Lider zespołu Behemoth złożył życzenia na Dzień Kobiet, śpiewając dziecięcą piosenkę i wymachując sztucznymi męskimi genitaliami z przytwierdzoną figurą Chrystusa. Jak opowiedział naszemu reporterowi europoseł Tarczyński, zachowanie „Nergala” było przestępstwem.
– Moja obecność w sądzie jest związana z niechlubną trzecią rocznicą przestępstwa, którego dopuścił się Adam Darski. Chodzi o obrazę uczuć religijnych. „Nergal” wykorzystał piękne święto, Dzień Kobiet, które ma się kojarzyć z miłością i szacunkiem, do tego, żeby obrazić chrześcijan. Ja poczułam się obrażony, urażony, a także znieważony, dlatego złożyłem zawiadomienie do prokuratury i w tym procesie zeznawałem. W sądzie mówiłem dokładnie to, co czuje wielu katolików, mówiłem o tym, co sam czuję, że zostałem obrażony, że moje uczucia i to, co dla mnie najważniejsze, moja wiara, zostały znieważone i obrażone. Darski musi za to ponieść konsekwencje. W dojrzałym społeczeństwie nie ma miejsca na to, aby grupy społeczne, przedmioty czci religijnej, kultu były znieważane i obrażane – tłumaczył Radiu Gdańsk europoseł Dominik Tarczyński.

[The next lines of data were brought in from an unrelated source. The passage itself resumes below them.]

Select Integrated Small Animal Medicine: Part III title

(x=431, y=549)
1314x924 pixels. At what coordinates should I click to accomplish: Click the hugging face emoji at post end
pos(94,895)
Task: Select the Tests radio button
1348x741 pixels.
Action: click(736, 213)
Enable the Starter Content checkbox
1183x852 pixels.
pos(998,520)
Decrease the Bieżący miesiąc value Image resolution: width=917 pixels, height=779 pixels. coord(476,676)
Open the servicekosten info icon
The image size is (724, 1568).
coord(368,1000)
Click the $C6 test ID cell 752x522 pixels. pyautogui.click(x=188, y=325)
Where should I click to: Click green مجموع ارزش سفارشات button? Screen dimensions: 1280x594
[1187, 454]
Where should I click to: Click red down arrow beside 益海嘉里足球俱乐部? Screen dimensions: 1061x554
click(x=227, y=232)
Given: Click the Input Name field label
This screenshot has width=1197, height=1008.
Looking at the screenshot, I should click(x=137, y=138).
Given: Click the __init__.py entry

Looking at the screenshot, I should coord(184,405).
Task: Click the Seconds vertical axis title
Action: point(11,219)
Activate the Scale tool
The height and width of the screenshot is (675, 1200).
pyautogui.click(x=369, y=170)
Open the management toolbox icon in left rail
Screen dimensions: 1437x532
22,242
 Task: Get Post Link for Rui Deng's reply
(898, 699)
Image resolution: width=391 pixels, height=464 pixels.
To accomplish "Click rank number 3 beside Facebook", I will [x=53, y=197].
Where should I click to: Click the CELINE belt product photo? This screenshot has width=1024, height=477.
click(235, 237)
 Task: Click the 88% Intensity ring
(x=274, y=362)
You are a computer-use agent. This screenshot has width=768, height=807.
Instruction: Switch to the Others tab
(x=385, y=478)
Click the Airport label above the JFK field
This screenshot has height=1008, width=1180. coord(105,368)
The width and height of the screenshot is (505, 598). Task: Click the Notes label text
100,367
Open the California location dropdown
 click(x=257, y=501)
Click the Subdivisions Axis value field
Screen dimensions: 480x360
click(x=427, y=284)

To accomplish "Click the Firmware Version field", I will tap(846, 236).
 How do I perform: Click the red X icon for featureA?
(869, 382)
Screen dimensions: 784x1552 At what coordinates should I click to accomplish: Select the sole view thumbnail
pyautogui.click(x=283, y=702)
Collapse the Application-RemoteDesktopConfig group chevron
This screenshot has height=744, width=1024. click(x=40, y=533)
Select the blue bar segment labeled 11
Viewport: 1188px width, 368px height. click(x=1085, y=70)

„DAJĘ SOBIE PRZYZWOLENIE NA ŻARTY”
Proces w tej sprawie rozpoczął się w połowie ubiegłego roku. „Nergal” wówczas nie przyznał się do winy. – To jest dzieło artysty, muzyka Thomasa Gabriela Fischera. To prezent od niego. Na moich platformach w mediach społecznościowych zajmuję się różnymi rzeczami. Często są to poważne wpisy, dotyczące mojej działalności, ale daję też sobie przyzwolenie na żarty. Bywam klaunem i lubię to. Uważam, że nie zawsze te żarty są trafione. Być może nie był to żart w najlepszym smaku, ale to jest zwykła nagonka, szukanie kozła ofiarnego. Prymitywne działania – wyjaśniał Adam Darski.
Prokuratura w tej sprawie ustaliła 22 pokrzywdzonych. Muzykowi grożą dwa lata więzienia. W poniedziałek nie było go w sądzie.